# [Items]
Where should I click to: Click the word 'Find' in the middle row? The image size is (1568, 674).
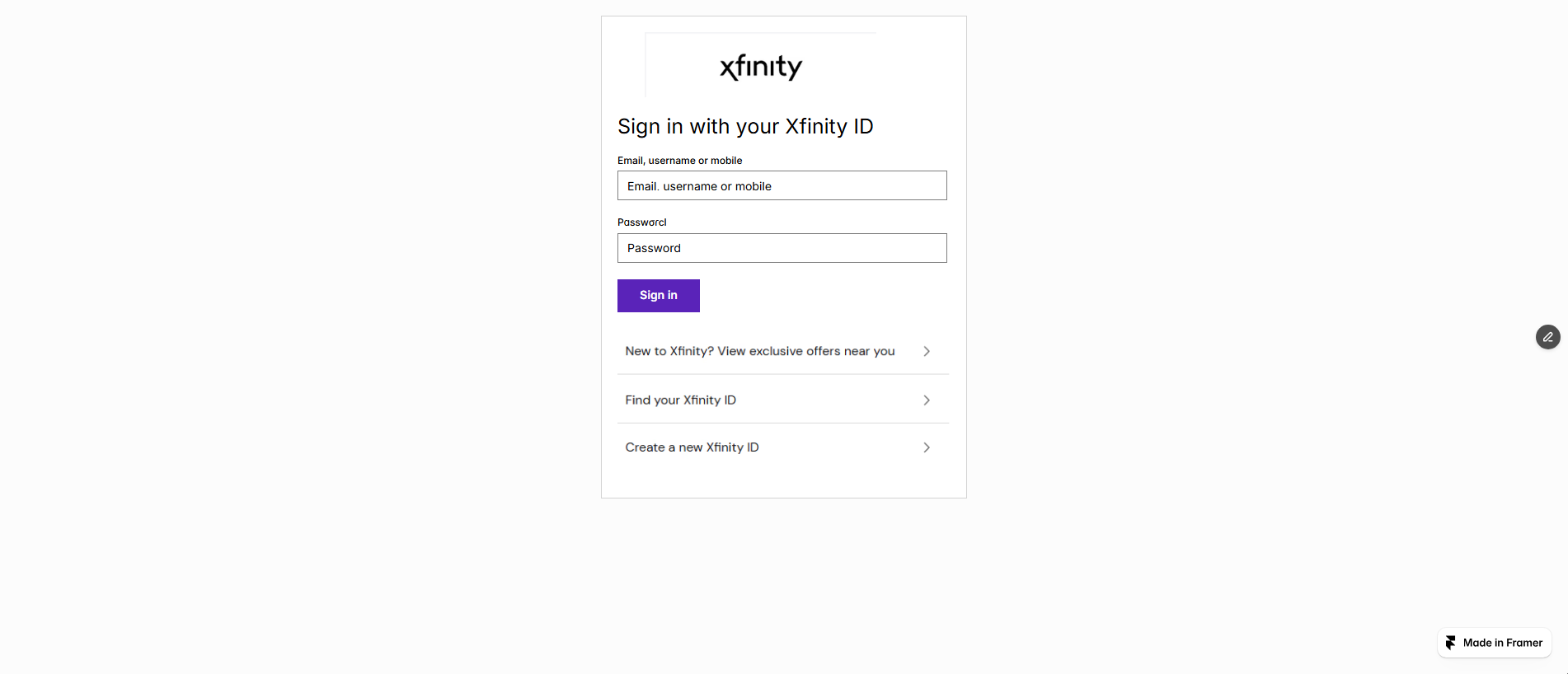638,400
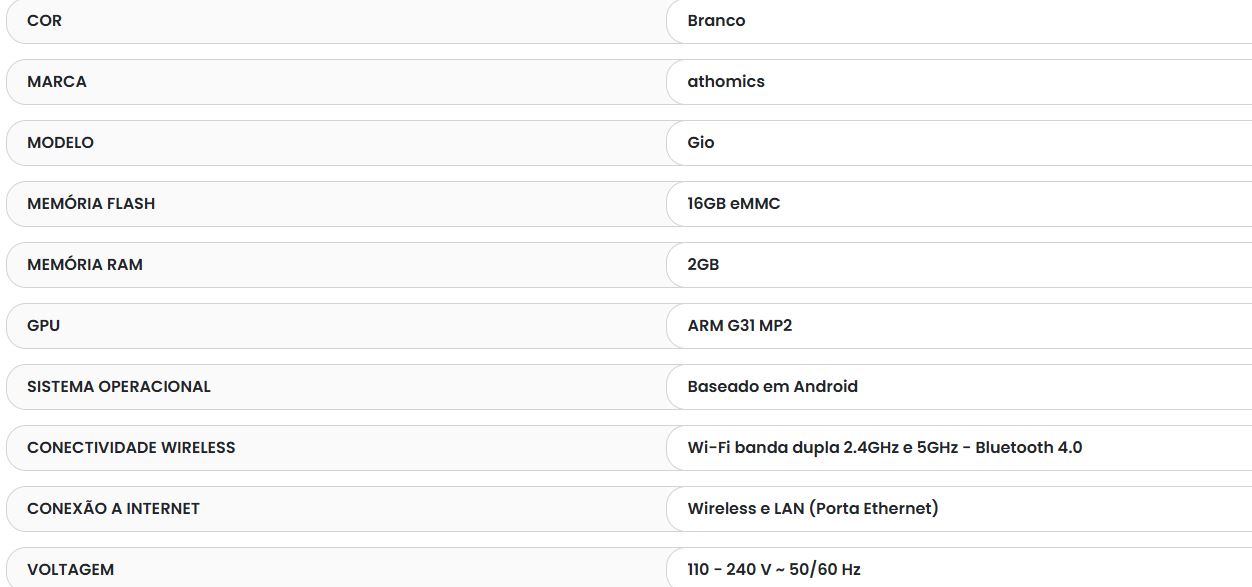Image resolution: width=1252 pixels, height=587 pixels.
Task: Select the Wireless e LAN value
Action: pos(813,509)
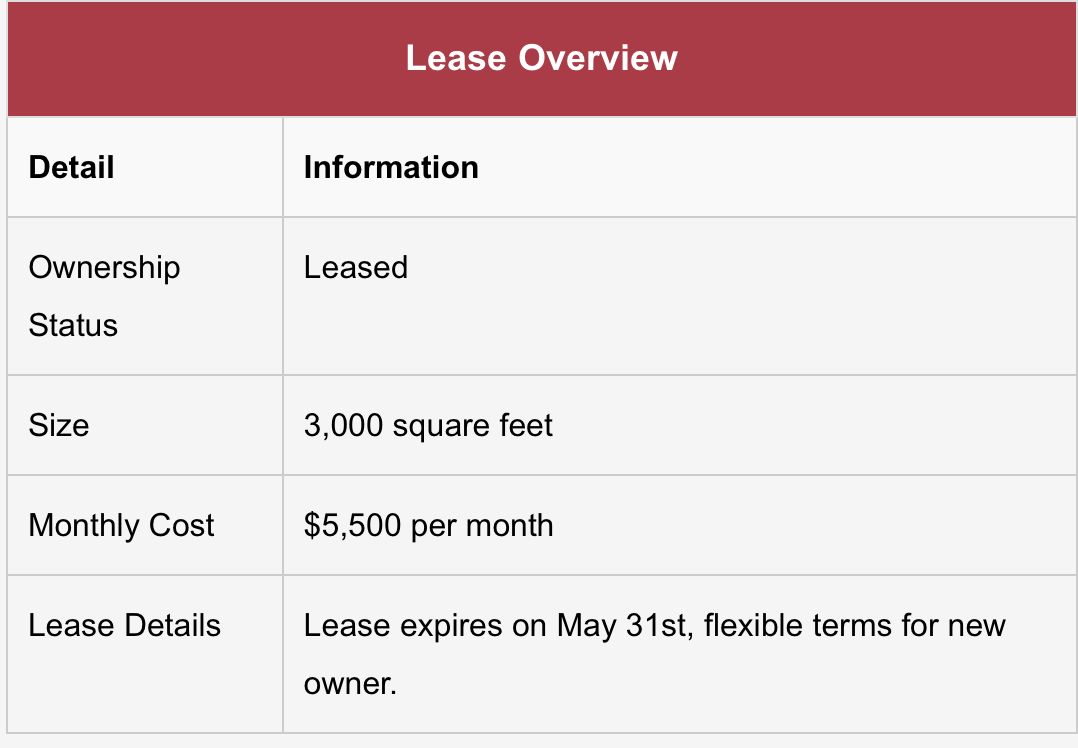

# [Written problem]
Reproduce the records with "middle row" replaced by "bottom row", keeping everything else unchanged and omitting the pictures.

# [Output for this exercise]
Where should I click to: Click the word 'Find' in the bottom row? The image size is (1568, 674).
638,400
Image resolution: width=1252 pixels, height=587 pixels.
Task: Select the Wireless e LAN value
Action: pos(813,509)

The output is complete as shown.